Anybody grow og raskal?i herd its more potent than tahoe og.I also would like to know if abusive og is from cali connection and where do they sell seeds if so.


----------



## THESkunkMunkie (Oct 27, 2011)

I've grown out Tahoe, DeadHead and Jedi Kush. All 3 I highly rate as ones to try, but for me the Tahoe OG is the best of the bunch.





















^^ DeadHead OG 





















^^ Jedi Kush





















^^ Tahoe OGK


----------



## firsttimer86 (Oct 27, 2011)

THESkunkMunkie said:


> I've grown out Tahoe, DeadHead and Jedi Kush. All 3 I highly rate as ones to try, but for me the Tahoe OG is the best of the bunch.
> 
> 
> 
> ...


Skunk everytime I see your pics my mouth waters... You sir know how to grow dank!


----------



## CR500ROOST (Oct 27, 2011)

Great pics skunkMunkie you truly could grow some dank ass weed.Everybody keep posting.


----------



## The Chemist Brothers (Oct 27, 2011)

Between the larry og and blackwater i grew, blackwater gets my vote.


----------



## racerboy71 (Oct 27, 2011)

i've grown the larry, and it was dank, don't get me wrong, but i wasn't too fond of the lemony taste, i much prefer a more kushy taste to my kushe's for some odd reason... 
and yah, we've all seen skunk's tahoe grow, and he says it's some straight fire, which is enough for me as tend to heavily value his opinion on these matters..
i'm growing the pre98 atm, and i'm going to flip them to flower tonight.. will yet you all know how they turn out..

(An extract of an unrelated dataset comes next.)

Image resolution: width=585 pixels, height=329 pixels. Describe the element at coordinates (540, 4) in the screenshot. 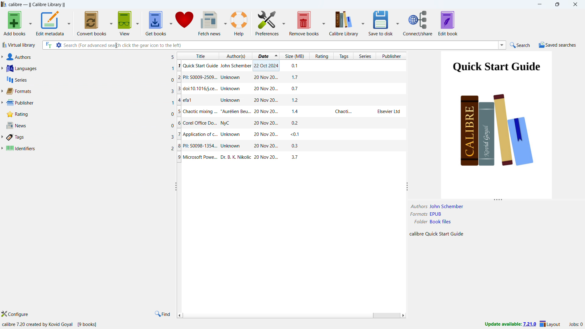

I see `minimize` at that location. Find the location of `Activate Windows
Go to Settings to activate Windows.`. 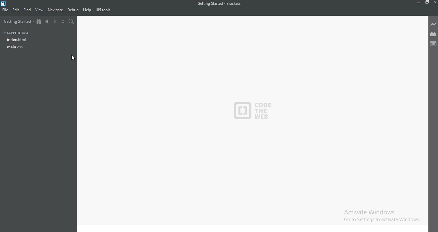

i had the raskal og, but i fucking lost the beans in a mishap and haven't been able to find them, but i've heard that the raskal was one of the ones that had an auto problem, but i'm not 100% on that, but my man skunk munkie told me this, so i tend to believe him, and they have since pulled that strain from their lineup for w/e reasons..


----------



## CR500ROOST (Oct 28, 2011)

racerboy71 said:


> i've grown the larry, and it was dank, don't get me wrong, but i wasn't too fond of the lemony taste, i much prefer a more kushy taste to my kushe's for some odd reason...
> and yah, we've all seen skunk's tahoe grow, and he says it's some straight fire, which is enough for me as tend to heavily value his opinion on these matters..
> i'm growing the pre98 atm, and i'm going to flip them to flower tonight.. will yet you all know how they turn out..
> 
> i had the raskal og, but i fucking lost the beans in a mishap and haven't been able to find them, but i've heard that the raskal was one of the ones that had an auto problem, but i'm not 100% on that, but my man skunk munkie told me this, so i tend to believe him, and they have since pulled that strain from their lineup for w/e reasons..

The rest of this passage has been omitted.